(Input records):
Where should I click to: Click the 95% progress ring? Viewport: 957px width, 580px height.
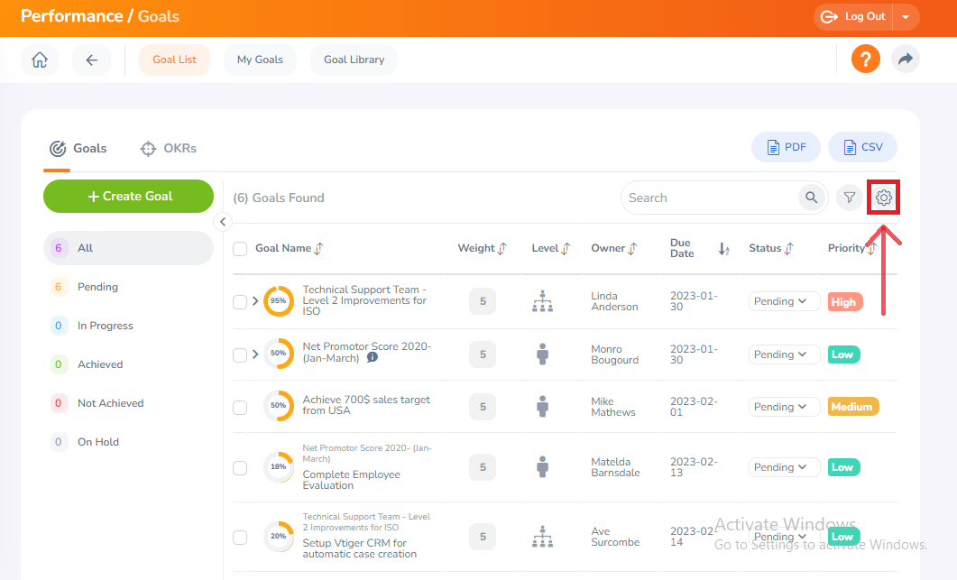[280, 300]
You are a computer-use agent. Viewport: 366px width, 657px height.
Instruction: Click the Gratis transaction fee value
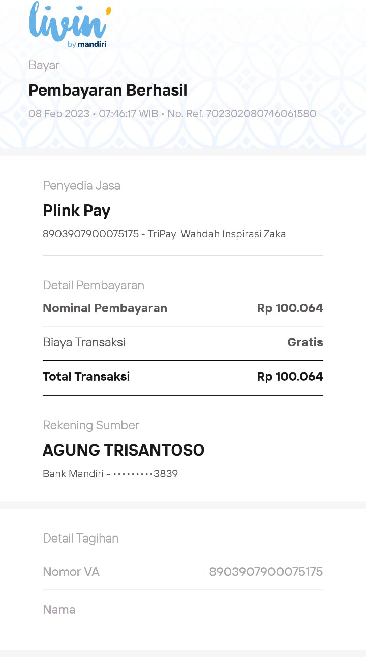pyautogui.click(x=305, y=342)
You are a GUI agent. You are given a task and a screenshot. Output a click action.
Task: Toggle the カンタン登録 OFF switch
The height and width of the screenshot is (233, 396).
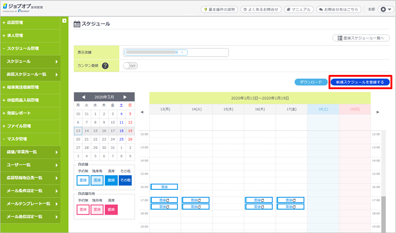click(x=131, y=66)
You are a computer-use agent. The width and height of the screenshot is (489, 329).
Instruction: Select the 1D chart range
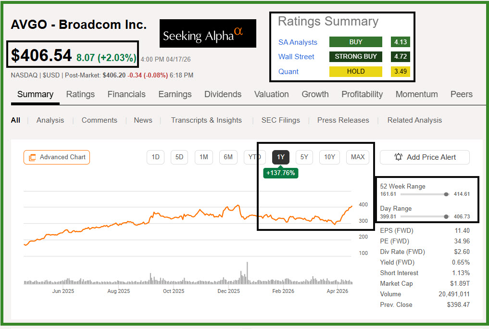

(Problem description): Set down the data again, exactly, without images.

(Written response):
Where should I click to: Click the 95% progress ring? Viewport: 957px width, 580px height.
[280, 300]
You are a computer-use agent. Viewport: 366px width, 657px height.
Instruction: Click the Gratis transaction fee value
pyautogui.click(x=305, y=342)
You are a GUI agent. You are given a task and a screenshot. Output a click action.
Task: Toggle the カンタン登録 OFF switch
The height and width of the screenshot is (233, 396).
click(x=131, y=66)
You are a computer-use agent. The width and height of the screenshot is (489, 329).
Instruction: Select the 1D chart range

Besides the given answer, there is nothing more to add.